The legal expert Anne Peters points out that it wasn’t so long ago when we put non-Europeans on display in zoos. This practice would be unimaginable in Europe today because our attitudes toward human dignity have evolved. Could it be that in several decades we will think the same of the animals on display in zoos and the stuffed animals in natural history museums? Will we make progress in safeguarding the animals’ rights to liberty and dignity? According to the Peters, a divide separates human rights and animal rights, a divide which makes a mockery of the biological continuum between humans and animals and their common traits. Cord Riechelmann also makes an appeal for an alternative view of the animal world. Artists must be aware that they can and should create a door to the cosmos of the living, as advocated by the industrialised Life Sciences, especially as they increasingly influence our view of nature.
The American artist Mark Dion has examined the collection and exhibition practices of natural objects for many years now. He attempts to counter the “suicidal relationship with our planet” and reflects on the role of artistic interventions in natural-historical situations.
For centuries, nature has been a source of inspiration almost like no other in the world of music.
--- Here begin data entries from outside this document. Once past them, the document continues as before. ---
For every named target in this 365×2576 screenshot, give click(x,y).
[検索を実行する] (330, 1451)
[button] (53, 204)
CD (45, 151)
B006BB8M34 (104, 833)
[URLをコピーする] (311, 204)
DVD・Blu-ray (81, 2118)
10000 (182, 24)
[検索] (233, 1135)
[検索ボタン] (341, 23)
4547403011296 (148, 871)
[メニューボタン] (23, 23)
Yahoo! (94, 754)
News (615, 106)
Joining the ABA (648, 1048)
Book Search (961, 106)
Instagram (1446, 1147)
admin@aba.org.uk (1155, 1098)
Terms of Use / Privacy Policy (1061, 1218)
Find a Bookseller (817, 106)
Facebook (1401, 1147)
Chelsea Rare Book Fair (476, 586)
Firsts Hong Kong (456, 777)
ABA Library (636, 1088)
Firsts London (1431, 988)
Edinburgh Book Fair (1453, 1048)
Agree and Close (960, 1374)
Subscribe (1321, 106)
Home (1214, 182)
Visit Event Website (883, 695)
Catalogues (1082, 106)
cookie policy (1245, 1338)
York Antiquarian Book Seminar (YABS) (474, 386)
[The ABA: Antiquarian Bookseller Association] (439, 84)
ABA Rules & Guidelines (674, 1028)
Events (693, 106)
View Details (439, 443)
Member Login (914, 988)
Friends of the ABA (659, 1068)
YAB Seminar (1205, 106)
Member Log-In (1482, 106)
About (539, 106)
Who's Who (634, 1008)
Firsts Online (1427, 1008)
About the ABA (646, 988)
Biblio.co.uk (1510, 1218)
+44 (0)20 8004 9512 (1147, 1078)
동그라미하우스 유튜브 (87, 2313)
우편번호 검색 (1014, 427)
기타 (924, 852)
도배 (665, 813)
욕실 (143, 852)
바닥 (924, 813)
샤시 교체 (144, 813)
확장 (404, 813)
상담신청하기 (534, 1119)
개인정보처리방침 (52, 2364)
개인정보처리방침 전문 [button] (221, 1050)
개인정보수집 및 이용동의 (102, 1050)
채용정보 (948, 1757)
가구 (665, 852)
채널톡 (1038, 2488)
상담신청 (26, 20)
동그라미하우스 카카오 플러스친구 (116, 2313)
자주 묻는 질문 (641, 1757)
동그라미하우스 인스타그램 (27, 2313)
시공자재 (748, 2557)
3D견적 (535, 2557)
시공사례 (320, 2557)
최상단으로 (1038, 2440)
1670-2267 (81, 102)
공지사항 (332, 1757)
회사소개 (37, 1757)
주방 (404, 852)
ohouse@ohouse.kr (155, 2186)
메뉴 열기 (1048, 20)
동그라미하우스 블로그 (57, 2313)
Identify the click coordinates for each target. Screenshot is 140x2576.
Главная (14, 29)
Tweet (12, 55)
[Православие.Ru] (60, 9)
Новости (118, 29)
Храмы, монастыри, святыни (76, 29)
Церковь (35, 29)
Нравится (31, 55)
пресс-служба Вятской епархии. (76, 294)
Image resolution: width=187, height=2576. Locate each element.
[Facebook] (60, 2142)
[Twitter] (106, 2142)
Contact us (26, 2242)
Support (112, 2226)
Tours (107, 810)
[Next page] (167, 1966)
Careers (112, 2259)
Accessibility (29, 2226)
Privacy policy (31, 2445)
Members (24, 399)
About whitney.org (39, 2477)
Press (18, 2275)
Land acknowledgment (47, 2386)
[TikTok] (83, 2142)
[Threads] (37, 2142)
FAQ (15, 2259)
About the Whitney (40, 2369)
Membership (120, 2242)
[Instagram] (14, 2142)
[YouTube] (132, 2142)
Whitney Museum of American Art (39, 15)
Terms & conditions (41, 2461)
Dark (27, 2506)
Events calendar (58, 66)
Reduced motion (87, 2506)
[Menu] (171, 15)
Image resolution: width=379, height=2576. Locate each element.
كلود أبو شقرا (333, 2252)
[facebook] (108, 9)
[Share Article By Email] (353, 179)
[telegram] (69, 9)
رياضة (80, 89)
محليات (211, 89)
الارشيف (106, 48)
The instrumentalist Jeremias Schwarzer and concert designer Folkert Uhde discuss the naive belief that nature can be imitated through music. On the basis of various compositions – from Vivaldi to today’s electronic music – we can trace how humans, as the composers of their times, have expressed their specific relationship to nature. But in order to perceive it, we require new forms of reception.
And finally, we asked Scottish writer John Burnside, who is also well-known in Germany, for recommendations on dealing with nature in a human-friendly way. According to Burnside, we must approach nature both “rigorously and generously” to an equal extent. “In the course of history,” he says, “our regard for ‘nature’ has never been very deep or long-lived, while our capacity for sentimentalising ourselves, even as we have cheerfully decimated so many of our fellows, has never dimmed.” We also present two new poems by the American poet Allison Funk, translated into German for the first time, which highlight our relationship to nature in a in an original, poetic manner. The illustrations by Laetitia Gendre featured in this issue also offer a very unconventional angle to this theme: organic and natural forms are counterpoised by scientific representations, the micro- and macro-cosmos interweave with one another.